Task requirements
The word "using" marks the lines you need; copy each of them from the data.
══ Data listing ══
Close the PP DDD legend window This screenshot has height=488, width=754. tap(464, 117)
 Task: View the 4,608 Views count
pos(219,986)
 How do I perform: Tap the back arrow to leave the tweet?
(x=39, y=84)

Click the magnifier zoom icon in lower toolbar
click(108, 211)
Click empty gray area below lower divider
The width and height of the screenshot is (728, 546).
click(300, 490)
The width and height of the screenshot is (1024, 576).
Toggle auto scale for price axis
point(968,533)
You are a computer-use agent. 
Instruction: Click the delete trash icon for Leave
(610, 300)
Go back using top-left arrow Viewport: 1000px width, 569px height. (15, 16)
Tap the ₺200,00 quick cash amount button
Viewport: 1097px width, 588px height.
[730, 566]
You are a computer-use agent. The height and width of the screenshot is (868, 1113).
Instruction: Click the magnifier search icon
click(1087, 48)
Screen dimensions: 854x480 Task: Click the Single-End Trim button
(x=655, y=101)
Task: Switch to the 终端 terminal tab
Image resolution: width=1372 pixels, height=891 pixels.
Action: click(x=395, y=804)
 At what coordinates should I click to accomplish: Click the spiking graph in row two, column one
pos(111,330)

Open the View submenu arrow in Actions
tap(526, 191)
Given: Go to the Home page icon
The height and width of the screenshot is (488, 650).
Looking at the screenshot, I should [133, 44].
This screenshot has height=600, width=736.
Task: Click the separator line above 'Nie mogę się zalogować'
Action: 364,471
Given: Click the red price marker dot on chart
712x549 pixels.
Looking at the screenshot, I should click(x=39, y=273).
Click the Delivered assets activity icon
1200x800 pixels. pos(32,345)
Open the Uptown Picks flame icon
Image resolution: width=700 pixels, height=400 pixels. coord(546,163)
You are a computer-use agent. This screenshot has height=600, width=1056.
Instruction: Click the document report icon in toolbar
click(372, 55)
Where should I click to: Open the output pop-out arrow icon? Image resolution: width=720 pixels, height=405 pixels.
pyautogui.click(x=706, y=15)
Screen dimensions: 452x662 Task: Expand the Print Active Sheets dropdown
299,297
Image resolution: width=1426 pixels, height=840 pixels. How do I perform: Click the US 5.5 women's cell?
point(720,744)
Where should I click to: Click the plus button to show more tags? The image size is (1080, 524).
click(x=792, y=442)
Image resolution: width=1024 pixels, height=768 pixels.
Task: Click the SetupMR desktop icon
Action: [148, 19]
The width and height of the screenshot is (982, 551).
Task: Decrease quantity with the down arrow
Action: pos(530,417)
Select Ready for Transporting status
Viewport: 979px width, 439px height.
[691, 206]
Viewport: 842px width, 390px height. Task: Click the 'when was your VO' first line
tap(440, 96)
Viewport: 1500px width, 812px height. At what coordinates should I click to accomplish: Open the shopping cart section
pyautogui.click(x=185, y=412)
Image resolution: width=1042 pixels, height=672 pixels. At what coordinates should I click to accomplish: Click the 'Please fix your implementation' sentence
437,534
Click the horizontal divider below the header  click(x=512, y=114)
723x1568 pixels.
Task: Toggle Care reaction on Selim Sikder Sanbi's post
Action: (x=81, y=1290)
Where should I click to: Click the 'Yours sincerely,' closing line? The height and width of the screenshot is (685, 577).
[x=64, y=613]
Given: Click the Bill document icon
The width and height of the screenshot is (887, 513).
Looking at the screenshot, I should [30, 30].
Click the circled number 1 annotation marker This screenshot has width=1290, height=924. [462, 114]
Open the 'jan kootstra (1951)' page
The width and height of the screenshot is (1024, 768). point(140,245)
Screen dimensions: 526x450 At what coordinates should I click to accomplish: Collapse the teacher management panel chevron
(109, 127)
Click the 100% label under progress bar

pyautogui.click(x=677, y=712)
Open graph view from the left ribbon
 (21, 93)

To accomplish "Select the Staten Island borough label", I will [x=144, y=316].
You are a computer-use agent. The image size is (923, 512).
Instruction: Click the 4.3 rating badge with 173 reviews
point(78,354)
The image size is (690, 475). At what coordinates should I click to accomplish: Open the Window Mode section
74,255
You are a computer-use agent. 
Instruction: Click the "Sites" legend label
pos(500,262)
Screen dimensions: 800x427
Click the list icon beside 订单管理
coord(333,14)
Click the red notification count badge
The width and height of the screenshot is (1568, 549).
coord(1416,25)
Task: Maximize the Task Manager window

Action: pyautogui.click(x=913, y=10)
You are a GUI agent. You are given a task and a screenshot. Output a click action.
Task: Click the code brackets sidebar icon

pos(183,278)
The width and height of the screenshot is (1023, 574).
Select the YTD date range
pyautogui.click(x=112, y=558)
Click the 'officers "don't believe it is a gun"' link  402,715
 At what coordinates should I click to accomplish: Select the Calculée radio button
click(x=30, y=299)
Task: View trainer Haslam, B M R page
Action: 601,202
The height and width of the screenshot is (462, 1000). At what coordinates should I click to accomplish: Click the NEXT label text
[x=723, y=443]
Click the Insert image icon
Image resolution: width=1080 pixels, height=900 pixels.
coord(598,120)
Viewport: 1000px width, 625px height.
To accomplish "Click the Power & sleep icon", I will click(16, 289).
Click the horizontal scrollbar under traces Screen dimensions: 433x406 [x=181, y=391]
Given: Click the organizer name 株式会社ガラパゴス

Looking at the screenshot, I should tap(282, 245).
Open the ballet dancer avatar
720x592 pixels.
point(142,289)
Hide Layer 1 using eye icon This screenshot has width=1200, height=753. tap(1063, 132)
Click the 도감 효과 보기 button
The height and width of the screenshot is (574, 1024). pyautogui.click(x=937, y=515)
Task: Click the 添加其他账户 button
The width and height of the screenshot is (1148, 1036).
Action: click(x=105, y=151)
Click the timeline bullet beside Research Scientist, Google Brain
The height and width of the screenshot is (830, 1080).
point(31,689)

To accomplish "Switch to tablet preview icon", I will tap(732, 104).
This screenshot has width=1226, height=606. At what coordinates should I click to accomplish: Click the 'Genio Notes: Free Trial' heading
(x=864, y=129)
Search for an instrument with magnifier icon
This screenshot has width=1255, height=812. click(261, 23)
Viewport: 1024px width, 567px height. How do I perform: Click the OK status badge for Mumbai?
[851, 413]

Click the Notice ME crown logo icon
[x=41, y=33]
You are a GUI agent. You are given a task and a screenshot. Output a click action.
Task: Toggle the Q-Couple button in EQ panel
═══
Result for this exercise
Go back using top-left arrow Viewport: 1000px width, 569px height. (15, 16)
Hide Layer 1 using eye icon This screenshot has width=1200, height=753. tap(1063, 132)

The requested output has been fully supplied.